Objetivo:
Presenta todas las líneas de los datos como una tabla Markdown con dos columnas, «N.º» para el número de fila y «Línea» para el texto, sin incluir las líneas en blanco.
#### Datos de la tarea ####
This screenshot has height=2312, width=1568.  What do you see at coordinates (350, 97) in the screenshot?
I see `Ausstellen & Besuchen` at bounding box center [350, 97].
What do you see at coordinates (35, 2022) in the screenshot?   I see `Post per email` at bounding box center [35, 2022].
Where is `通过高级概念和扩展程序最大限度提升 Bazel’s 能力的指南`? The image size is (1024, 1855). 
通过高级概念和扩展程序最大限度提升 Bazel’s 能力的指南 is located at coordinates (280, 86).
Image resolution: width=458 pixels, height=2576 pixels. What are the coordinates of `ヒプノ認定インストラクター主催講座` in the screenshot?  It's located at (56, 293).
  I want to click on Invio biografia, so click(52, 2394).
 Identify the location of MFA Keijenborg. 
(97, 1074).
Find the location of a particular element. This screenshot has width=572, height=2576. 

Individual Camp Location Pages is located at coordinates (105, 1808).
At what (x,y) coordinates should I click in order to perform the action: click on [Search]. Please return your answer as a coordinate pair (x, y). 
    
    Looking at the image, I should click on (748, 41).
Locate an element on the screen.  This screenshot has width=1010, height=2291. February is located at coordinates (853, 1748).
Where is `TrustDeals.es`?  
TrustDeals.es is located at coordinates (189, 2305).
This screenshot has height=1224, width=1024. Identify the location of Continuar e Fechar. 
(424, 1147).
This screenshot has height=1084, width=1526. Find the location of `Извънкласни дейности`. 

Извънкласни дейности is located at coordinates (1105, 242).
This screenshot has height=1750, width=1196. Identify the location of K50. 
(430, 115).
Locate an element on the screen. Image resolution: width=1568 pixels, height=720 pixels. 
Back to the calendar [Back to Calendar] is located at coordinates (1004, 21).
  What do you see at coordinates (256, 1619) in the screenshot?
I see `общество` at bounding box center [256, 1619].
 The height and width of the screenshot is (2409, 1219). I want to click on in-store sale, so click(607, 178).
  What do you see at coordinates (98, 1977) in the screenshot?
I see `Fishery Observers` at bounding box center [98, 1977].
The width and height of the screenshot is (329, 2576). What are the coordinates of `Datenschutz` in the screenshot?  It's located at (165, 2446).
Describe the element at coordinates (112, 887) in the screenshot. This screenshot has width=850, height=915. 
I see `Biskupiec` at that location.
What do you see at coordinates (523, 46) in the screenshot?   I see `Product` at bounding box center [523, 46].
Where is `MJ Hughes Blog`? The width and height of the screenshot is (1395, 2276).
####
Solución escrita:
| N.º | Línea |
|---|---|
| 1 | This screenshot has height=2312, width=1568.  What do you see at coordinates (350, 97) in the screenshot? |
| 2 | I see `Ausstellen & Besuchen` at bounding box center [350, 97]. |
| 3 | What do you see at coordinates (35, 2022) in the screenshot?   I see `Post per email` at bounding box center [35, 2022]. |
| 4 | Where is `通过高级概念和扩展程序最大限度提升 Bazel’s 能力的指南`? The image size is (1024, 1855).  |
| 5 | 通过高级概念和扩展程序最大限度提升 Bazel’s 能力的指南 is located at coordinates (280, 86). |
| 6 | Image resolution: width=458 pixels, height=2576 pixels. What are the coordinates of `ヒプノ認定インストラクター主催講座` in the screenshot?  It's located at (56, 293). |
| 7 |   I want to click on Invio biografia, so click(52, 2394). |
| 8 |  Identify the location of MFA Keijenborg.  |
| 9 | (97, 1074). |
| 10 | Find the location of a particular element. This screenshot has width=572, height=2576.  |
| 11 | Individual Camp Location Pages is located at coordinates (105, 1808). |
| 12 | At what (x,y) coordinates should I click in order to perform the action: click on [Search]. Please return your answer as a coordinate pair (x, y).  |
| 13 |     Looking at the image, I should click on (748, 41). |
| 14 | Locate an element on the screen.  This screenshot has width=1010, height=2291. February is located at coordinates (853, 1748). |
| 15 | Where is `TrustDeals.es`?   |
| 16 | TrustDeals.es is located at coordinates (189, 2305). |
| 17 | This screenshot has height=1224, width=1024. Identify the location of Continuar e Fechar.  |
| 18 | (424, 1147). |
| 19 | This screenshot has height=1084, width=1526. Find the location of `Извънкласни дейности`.  |
| 20 | Извънкласни дейности is located at coordinates (1105, 242). |
| 21 | This screenshot has height=1750, width=1196. Identify the location of K50.  |
| 22 | (430, 115). |
| 23 | Locate an element on the screen. Image resolution: width=1568 pixels, height=720 pixels.  |
| 24 | Back to the calendar [Back to Calendar] is located at coordinates (1004, 21). |
| 25 |   What do you see at coordinates (256, 1619) in the screenshot? |
| 26 | I see `общество` at bounding box center [256, 1619]. |
| 27 |  The height and width of the screenshot is (2409, 1219). I want to click on in-store sale, so click(607, 178). |
| 28 |   What do you see at coordinates (98, 1977) in the screenshot? |
| 29 | I see `Fishery Observers` at bounding box center [98, 1977]. |
| 30 | The width and height of the screenshot is (329, 2576). What are the coordinates of `Datenschutz` in the screenshot?  It's located at (165, 2446). |
| 31 | Describe the element at coordinates (112, 887) in the screenshot. This screenshot has width=850, height=915.  |
| 32 | I see `Biskupiec` at that location. |
| 33 | What do you see at coordinates (523, 46) in the screenshot?   I see `Product` at bounding box center [523, 46]. |
| 34 | Where is `MJ Hughes Blog`? The width and height of the screenshot is (1395, 2276). |